We present this film by the late filmmaker Steve Bartz as a complement to Jim Nation’s story. Shot in 1998, the film chronicles a historic encounter between the Lacandón Maya and a group of Itza Maya visiting from Guatemala. The two peoples are linguistically and culturally related, but the circumstances of colonial history had long separated them. The two groups were joined by conservationists—Jim among them—who were working in the region to protect the rainforest from logging, ranching, and other external pressures. In that moving encounter, the Lacandón and Itza discovered not only their common roots but also a shared determination to meet the challenges that threatened (and still threaten) their forest home and ways of life. The film is a beautifully shot, deeply empathetic account of that memorable event.
In that moving encounter, the Lacandón and Itza discovered not only their common roots but also a shared determination to meet the challenges that threatened (and still threaten) their forest home and ways of life. The film is a beautifully shot, deeply empathetic account of that memorable event.

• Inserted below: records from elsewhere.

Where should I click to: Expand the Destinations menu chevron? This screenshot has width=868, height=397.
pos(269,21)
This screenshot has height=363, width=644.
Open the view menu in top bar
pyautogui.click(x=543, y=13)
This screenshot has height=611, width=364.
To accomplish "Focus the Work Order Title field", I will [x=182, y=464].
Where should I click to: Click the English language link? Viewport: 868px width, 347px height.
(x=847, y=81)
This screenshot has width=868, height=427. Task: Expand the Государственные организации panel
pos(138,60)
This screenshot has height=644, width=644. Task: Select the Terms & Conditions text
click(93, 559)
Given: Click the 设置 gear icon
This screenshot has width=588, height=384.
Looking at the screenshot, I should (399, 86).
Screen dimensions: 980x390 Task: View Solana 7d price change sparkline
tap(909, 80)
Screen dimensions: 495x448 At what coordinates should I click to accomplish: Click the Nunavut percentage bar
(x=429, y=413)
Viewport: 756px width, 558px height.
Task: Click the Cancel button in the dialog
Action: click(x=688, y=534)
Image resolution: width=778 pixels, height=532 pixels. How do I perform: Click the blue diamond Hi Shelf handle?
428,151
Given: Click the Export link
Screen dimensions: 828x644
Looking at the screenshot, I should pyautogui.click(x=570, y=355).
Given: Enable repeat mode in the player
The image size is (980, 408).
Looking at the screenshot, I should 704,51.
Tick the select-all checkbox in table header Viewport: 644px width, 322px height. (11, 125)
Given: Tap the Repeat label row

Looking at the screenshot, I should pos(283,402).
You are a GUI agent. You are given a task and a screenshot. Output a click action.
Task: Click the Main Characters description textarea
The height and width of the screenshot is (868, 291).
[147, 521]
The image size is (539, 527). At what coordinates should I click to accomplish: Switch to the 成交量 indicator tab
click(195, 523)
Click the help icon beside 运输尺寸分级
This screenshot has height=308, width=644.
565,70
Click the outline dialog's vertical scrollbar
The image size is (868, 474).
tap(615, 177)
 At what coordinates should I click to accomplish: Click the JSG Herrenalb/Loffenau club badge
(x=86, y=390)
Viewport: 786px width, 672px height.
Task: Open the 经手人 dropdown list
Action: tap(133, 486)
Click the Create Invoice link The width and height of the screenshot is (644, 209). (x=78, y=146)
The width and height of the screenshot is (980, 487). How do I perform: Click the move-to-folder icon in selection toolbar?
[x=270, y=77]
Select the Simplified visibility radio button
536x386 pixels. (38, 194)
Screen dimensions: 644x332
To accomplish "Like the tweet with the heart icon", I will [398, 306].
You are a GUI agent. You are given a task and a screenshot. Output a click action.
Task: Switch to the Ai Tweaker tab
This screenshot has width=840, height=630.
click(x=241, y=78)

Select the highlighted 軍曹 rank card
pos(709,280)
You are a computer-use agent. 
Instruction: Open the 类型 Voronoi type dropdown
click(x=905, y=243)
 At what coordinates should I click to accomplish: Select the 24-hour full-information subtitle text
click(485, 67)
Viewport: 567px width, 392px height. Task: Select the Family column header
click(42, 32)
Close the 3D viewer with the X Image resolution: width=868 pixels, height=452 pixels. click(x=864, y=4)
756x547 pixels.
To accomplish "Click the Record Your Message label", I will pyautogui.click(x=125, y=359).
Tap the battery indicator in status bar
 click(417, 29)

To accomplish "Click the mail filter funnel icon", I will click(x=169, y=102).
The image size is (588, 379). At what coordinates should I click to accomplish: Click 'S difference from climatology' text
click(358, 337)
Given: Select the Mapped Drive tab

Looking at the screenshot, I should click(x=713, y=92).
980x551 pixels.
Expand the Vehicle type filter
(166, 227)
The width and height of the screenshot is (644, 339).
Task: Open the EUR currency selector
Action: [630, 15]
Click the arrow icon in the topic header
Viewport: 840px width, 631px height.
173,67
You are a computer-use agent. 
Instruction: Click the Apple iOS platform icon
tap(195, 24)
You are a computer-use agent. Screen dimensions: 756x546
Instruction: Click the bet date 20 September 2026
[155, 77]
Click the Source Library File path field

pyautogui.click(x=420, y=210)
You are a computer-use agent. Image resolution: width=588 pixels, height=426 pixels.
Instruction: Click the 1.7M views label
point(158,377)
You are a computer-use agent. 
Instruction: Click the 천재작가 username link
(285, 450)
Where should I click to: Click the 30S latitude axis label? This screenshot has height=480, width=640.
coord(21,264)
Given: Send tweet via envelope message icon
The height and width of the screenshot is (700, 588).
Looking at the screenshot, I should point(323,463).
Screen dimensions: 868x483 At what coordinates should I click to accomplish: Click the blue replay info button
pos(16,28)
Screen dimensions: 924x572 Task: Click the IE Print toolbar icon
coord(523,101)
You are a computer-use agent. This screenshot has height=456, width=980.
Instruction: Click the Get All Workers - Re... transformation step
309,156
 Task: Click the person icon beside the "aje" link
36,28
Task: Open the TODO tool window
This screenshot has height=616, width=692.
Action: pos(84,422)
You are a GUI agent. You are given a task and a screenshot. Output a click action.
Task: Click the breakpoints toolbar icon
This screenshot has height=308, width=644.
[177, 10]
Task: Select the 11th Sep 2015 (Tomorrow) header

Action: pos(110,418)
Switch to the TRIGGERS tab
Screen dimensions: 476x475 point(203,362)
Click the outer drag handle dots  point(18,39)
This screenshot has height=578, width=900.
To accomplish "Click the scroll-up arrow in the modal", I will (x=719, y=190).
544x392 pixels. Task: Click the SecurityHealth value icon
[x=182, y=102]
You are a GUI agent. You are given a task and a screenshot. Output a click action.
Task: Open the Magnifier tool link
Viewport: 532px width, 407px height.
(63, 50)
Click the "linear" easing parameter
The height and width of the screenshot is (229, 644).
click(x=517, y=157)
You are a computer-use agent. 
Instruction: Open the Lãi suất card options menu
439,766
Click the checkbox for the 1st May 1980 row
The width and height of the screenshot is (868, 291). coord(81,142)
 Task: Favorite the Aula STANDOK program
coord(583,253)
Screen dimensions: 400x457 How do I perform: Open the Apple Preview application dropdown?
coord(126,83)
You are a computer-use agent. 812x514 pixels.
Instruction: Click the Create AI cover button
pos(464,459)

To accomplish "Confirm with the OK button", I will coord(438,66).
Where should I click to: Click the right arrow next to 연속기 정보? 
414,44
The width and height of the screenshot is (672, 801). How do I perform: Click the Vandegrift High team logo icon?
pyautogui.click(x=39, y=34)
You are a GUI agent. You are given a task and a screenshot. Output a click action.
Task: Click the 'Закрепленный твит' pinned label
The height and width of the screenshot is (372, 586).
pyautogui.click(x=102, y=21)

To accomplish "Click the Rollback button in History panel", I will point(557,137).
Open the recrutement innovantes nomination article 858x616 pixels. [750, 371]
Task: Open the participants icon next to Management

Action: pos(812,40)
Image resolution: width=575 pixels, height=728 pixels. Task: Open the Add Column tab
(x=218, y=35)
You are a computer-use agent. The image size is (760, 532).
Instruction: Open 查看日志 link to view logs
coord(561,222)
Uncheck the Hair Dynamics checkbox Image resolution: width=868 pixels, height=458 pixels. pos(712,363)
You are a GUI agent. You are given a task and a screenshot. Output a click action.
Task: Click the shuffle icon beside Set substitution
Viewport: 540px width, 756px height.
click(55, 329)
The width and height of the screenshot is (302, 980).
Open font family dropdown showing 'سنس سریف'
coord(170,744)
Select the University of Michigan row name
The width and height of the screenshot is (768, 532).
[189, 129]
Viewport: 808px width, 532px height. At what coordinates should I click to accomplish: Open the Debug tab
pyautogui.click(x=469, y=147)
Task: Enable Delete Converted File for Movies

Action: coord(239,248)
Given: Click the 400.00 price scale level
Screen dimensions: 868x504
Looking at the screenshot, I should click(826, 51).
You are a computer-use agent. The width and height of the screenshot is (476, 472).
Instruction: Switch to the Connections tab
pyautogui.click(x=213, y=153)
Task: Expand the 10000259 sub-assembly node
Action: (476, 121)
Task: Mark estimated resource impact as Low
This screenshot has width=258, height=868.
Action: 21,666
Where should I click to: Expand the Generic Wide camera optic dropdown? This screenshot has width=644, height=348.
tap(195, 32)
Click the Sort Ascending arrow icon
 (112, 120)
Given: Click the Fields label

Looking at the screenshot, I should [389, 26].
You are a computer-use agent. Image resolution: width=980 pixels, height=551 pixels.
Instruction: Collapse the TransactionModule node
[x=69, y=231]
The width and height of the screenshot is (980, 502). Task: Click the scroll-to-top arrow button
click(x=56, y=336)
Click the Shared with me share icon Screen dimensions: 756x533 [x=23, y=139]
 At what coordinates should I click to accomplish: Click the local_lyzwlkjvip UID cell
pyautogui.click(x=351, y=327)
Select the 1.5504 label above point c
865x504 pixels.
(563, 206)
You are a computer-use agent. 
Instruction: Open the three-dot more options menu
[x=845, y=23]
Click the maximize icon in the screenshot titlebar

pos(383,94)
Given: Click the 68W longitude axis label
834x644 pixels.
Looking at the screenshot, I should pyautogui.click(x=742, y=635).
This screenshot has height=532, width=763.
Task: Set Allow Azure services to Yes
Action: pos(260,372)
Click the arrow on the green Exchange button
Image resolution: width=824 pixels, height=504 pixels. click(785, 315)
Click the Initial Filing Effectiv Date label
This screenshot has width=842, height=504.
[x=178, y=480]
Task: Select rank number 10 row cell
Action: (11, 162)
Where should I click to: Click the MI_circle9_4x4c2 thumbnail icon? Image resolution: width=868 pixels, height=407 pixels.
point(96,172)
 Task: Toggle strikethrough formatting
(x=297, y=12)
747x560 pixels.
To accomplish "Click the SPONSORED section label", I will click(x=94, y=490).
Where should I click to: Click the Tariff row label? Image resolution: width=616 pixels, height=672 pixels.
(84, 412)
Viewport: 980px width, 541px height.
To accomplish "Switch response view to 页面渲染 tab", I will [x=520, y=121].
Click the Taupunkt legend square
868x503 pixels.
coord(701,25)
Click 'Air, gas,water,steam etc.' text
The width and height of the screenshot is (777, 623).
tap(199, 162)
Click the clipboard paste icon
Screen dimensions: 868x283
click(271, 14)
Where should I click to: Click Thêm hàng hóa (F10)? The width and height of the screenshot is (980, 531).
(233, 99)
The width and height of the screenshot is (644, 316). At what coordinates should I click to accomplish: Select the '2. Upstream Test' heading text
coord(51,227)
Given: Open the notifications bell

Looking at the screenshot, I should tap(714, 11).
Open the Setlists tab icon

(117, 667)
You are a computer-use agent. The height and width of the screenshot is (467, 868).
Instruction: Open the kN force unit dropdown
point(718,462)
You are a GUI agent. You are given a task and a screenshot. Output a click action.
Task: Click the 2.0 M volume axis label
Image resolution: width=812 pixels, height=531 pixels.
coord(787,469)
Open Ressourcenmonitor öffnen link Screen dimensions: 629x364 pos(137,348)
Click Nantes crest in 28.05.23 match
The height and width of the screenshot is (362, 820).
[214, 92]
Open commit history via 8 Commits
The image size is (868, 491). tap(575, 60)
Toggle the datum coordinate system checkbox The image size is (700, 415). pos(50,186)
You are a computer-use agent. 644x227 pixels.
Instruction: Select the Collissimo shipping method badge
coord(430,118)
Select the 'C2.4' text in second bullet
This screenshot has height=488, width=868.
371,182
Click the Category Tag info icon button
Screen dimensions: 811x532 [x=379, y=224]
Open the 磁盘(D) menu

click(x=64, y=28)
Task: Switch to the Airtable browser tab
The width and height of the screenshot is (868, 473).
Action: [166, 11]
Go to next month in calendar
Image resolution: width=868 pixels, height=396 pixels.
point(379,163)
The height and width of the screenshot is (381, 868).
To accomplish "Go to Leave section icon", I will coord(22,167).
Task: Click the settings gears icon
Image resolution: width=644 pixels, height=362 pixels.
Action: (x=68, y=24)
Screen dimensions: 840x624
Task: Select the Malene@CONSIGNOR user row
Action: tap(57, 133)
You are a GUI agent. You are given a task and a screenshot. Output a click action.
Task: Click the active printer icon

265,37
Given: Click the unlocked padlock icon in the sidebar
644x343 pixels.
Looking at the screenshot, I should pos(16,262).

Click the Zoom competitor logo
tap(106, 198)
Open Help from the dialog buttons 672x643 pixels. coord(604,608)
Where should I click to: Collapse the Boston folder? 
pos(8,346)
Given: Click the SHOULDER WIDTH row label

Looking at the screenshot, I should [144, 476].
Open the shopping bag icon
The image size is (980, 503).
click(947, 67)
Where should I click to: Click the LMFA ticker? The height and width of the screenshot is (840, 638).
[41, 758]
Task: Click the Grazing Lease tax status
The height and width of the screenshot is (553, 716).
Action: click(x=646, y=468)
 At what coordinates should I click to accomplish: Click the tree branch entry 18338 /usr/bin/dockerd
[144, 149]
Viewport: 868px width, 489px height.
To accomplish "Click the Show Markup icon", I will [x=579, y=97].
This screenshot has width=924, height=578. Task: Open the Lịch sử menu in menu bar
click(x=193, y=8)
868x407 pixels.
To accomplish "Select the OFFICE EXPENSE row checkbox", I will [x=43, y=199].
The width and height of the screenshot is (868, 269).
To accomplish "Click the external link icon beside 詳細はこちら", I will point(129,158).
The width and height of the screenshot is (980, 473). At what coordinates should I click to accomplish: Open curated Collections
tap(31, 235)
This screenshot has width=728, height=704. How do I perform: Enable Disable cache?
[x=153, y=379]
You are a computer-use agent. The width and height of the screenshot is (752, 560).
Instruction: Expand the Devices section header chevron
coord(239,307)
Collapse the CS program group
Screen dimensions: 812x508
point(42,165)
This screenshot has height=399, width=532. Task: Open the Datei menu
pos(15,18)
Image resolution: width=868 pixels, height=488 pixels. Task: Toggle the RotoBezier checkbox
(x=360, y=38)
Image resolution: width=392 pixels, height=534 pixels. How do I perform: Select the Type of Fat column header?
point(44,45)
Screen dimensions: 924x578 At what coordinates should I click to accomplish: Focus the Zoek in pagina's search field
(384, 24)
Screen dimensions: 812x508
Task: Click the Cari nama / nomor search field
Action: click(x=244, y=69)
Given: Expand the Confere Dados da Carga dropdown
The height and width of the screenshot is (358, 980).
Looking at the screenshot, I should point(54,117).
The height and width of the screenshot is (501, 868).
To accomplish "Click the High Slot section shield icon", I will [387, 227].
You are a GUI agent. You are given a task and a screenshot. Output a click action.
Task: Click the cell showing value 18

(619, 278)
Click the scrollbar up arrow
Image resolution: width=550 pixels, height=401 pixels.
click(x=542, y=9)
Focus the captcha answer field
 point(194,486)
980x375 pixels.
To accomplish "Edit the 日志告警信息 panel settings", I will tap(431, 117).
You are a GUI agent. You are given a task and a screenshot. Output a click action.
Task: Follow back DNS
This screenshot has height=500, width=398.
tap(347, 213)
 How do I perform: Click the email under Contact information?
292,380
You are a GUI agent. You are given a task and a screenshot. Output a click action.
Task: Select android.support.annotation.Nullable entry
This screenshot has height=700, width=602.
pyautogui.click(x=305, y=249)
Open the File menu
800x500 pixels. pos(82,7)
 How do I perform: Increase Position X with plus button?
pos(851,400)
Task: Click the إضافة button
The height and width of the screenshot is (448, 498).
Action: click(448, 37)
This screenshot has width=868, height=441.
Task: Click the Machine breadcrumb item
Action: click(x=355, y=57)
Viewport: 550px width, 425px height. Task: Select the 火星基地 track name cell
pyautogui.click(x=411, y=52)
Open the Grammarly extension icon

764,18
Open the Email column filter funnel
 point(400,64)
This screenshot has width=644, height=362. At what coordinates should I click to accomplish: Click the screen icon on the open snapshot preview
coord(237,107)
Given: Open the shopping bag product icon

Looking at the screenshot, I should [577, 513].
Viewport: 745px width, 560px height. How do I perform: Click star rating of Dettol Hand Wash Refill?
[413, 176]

Sharing this video with Langscape readers is also meant as a tribute to Steve, a long-time friend and supporter of Terralingua, who passed away suddenly in 2020, at age 54. In 1996, Steve—then a young filmmaker who had already garnered major recognition for co-producing (with Jaime Kibben) the film In Good Hands: Culture and Agriculture in the Lacandon Rainforest—had agreed to film the entire proceedings of Terralingua’s inaugural event, the international working conference “Endangered Languages, Endangered Knowledge, Endangered Environments,” held at the University of California, Berkeley (UC Berkeley). Subsequently, we worked with Steve to assemble a small biocultural diversity film festival that showcased To the Roots and several other documentaries about Indigenous Peoples from around the world engaged in defending their languages, cultures, and lands. In 1999–2000, we brought this festival to three major venues: The Field Museum of Natural History in Chicago, the Smithsonian Institution in Washington, DC, and the Berkeley Natural History Museums at UC Berkeley. It was Terralingua’s first foray into presenting the idea of biocultural diversity to a non-academic audience.
We are able to show the film thanks to the generous permission of Steve’s brothers, Robert and Richard Bartz, and to Jim’s effort in making a digital copy of the video available to us. The video’s grainy quality shows the passage of time, but the events are timeless. Together, Jim’s article and Steve’s film tell a story of enormous challenges, extraordinary resilience, and strong determination—a story that is common to Indigenous communities worldwide.
— Luisa Maffi, Editor
Steve Bartz (1965–2020) was a documentary filmmaker with a passion for issues of Indigenous Peoples, conservation, and sustainable development. He produced about twenty documentaries and educational videos, including In Good Hands and To the Roots, both focused on the Lacandón Maya of southern Mexico. He held a master’s degree in Latin American Studies from UC Berkeley.